Pinklea

Entries tagged as ‘spa’

The good, the bad, and the ugly – part 2

February 23, 2009 · 9 Comments

And now, back to our story

I woke up way too early, dying of thirst. I tiptoed to the bathroom to fill a glass, and of course had to pee as soon as the water started running. I shut the tap, set the empty glass on the towel on the counter so it wouldn’t clunk too loudly, and peed. After that, I washed my hands and went to dry them on the towel that was laying on the counter. Yes, THAT towel. The one with the glass on it. The glass that crashed to the tile floor and shattered in about 62,349 pieces. The tile floor on which I stood barefoot.

Me: Ooops!

BFJ (startled awake): What was that?!?

Me: I seem to have broken a glass.

I now know why I will never have tile in any bathroom of mine as long as I live. Because when you try to sweep up broken things, the pieces lodge in between the tiles and you have to sweep over and over and over again to scoop the pesky little shards out of hiding. A vacuum is always a better option, but apparently those aren’t routinely provided in hotel rooms.
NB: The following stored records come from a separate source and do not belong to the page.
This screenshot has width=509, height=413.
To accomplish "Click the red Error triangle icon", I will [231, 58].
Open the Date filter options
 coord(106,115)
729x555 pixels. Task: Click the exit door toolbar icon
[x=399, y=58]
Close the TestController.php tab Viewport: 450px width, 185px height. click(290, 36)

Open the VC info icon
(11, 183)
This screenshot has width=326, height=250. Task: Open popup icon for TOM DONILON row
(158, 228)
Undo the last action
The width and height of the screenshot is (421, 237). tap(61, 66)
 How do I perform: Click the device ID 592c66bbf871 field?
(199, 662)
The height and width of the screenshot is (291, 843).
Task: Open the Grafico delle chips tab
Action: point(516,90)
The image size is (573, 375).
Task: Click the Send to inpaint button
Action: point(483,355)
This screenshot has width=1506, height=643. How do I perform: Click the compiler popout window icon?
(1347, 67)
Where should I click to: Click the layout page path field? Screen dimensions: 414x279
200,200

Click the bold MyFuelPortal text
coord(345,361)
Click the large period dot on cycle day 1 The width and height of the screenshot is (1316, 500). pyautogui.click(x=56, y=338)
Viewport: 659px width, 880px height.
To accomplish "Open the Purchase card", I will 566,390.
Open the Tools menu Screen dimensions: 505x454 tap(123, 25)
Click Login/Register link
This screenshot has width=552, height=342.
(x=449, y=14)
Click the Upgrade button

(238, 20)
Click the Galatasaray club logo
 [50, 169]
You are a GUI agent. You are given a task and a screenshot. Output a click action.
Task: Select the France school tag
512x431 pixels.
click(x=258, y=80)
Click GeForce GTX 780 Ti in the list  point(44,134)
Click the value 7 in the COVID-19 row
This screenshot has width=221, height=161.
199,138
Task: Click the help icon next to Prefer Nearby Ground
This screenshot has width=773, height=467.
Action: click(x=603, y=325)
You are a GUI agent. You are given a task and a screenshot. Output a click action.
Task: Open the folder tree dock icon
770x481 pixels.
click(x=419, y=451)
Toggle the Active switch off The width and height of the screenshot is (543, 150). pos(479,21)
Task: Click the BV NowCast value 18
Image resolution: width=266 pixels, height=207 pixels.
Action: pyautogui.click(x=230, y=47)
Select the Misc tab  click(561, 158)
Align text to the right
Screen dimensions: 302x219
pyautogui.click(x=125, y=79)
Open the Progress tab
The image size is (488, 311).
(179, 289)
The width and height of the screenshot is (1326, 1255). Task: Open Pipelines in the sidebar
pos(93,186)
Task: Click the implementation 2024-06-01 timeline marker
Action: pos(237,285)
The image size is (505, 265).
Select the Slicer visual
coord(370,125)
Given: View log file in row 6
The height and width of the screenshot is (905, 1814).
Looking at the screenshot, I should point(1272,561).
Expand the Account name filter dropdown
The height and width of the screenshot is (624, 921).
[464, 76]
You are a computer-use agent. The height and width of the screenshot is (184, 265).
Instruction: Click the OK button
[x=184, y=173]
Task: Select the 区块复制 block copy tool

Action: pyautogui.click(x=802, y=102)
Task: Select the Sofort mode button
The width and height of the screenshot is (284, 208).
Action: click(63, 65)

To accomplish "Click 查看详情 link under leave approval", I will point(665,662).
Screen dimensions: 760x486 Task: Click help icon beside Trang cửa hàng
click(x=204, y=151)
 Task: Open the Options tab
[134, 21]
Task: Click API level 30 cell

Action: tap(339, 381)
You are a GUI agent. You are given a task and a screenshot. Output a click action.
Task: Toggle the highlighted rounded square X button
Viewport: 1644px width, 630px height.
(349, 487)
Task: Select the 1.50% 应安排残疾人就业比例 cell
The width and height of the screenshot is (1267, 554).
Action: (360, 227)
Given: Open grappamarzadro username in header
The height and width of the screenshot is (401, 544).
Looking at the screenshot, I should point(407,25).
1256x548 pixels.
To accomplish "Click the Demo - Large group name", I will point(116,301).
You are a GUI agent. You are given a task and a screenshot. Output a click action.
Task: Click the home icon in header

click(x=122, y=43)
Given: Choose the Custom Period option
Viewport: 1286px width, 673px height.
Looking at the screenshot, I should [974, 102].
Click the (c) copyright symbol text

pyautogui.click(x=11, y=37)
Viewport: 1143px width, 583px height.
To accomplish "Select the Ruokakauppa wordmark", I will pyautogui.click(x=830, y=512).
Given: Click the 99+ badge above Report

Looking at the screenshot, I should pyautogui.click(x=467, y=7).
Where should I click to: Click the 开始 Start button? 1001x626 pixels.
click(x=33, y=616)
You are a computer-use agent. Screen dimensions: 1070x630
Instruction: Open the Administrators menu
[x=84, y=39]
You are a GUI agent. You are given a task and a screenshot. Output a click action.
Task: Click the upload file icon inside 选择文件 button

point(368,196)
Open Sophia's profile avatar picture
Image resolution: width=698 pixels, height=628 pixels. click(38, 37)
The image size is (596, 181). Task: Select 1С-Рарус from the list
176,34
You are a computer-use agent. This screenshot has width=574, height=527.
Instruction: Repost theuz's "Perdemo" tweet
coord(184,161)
So I only had about five hours of sleep, but that was okay, because a spa visit is SOOO relaxing, and that was on our afternoon schedule. Well, it was relaxing, sort-of, but it would have been even more relaxing if my esthetician didn’t talk so much. I have been to many spas, but I have never experienced someone who talked as much as this gal did. She just didn’t stop! I put up with it during my body scrub and wrap, but for my pedicure, I finally picked up some old magazine to “read” just so she’d stop talking. I mean, they do have to explain the treatment and ask you some questions , but they don’t have to repeat themselves over and over or ask you what you’re doing tonight. That’s what a hairdresser is for.

The spa was also where I tipped over this tall, gangly branch arrangement. I was just trying to get to an armchair to sit down and fill out my information sheet. It obviously was trying to guard that armchair. At least it wasn’t a heavy arrangement, so it didn’t break the window that it fell against.

Anyway, BFJ and I later said our goodbyes and I headed home, scrubbed and polished and glossy and craving quiet. I had it for a couple of hours, then DD came home and PG arrived. But the lack of sleep was catching up to me, so I went to bed pretty early.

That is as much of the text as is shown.